You are viewing a plain text version of this content. The canonical link for it is here.
Posted to user@flink.apache.org by Qing Lim <q....@mwam.com> on 2022/10/21 16:19:39 UTC

Difference between DataStream.broadcast() vs DataStream.broadcast(MapStateDescriptor)

Hi all, I am trying to figure out how Datastream.broadcast() and DataStream.broadcast(MapStateDescriptor) differ.

My use case:
I have 2 streams:
Stream 1 contains updates, which collectively build up a state
Stream 2 is keyed and every parallel instance need to connect with EVERY update from Stream 1.

I am thinking I can probably achieve this by doing

Stream1.broadcast().connect(stream2).process(myFun)

I am failing to understand when would I need to use Broadcast State pattern, is it a convience method built on top of broadcast() or is it something very different?

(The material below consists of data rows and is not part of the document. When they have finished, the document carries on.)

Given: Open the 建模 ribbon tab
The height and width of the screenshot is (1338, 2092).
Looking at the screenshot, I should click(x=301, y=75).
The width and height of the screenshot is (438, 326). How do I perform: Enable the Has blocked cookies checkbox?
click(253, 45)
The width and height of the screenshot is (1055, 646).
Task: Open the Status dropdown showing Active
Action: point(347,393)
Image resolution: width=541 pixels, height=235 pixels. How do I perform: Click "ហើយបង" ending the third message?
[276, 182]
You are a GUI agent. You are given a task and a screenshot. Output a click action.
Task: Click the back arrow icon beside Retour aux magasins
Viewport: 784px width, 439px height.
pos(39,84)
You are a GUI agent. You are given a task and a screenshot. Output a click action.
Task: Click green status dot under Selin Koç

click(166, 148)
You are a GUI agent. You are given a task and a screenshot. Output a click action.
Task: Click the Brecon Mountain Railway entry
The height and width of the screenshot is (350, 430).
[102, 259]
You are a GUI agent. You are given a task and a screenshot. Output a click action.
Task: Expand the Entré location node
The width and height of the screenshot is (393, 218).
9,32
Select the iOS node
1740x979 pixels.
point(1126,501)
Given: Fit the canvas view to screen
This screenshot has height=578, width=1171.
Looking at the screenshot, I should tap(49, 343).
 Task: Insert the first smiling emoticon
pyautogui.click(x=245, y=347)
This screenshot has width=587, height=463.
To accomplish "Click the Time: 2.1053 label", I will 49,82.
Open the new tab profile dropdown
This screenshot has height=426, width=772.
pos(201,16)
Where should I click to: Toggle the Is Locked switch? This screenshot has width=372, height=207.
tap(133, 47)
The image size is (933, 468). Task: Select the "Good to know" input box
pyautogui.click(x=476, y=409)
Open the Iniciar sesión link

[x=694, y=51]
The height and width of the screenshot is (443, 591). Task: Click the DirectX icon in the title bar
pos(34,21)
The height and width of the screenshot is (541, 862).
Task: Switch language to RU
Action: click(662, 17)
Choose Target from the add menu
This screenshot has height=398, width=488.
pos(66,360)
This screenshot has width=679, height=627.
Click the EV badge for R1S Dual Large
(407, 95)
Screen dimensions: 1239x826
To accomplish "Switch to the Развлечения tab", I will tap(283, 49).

The best info I've found is from this SO: https://stackoverflow.com/questions/50570605/why-broadcast-state-can-store-the-dynamic-rules-however-broadcast-operator-c
Which seems to suggest Broadcast State broadcast() then maintain state in each parallel operator under the hood?

Kind regards.

Qing Lim | Marshall Wace LLP, George House, 131 Sloane Street, London | E-mail: q.lim@mwam.com<ma...@mwam.com> | Tel: +44 207 925 4865


This e-mail and any attachments are confidential to the addressee(s) and may contain information that is legally privileged and/or confidential. If you are not the intended recipient of this e-mail you are hereby notified that any dissemination, distribution, or copying of its content is strictly prohibited. If you have received this message in error, please notify the sender by return e-mail and destroy the message and all copies in your possession.

To find out more details about how we may collect, use and share your personal information, please see https://www.mwam.com/privacy-policy. This includes details of how calls you make to us may be recorded in order for us to comply with our legal and regulatory obligations.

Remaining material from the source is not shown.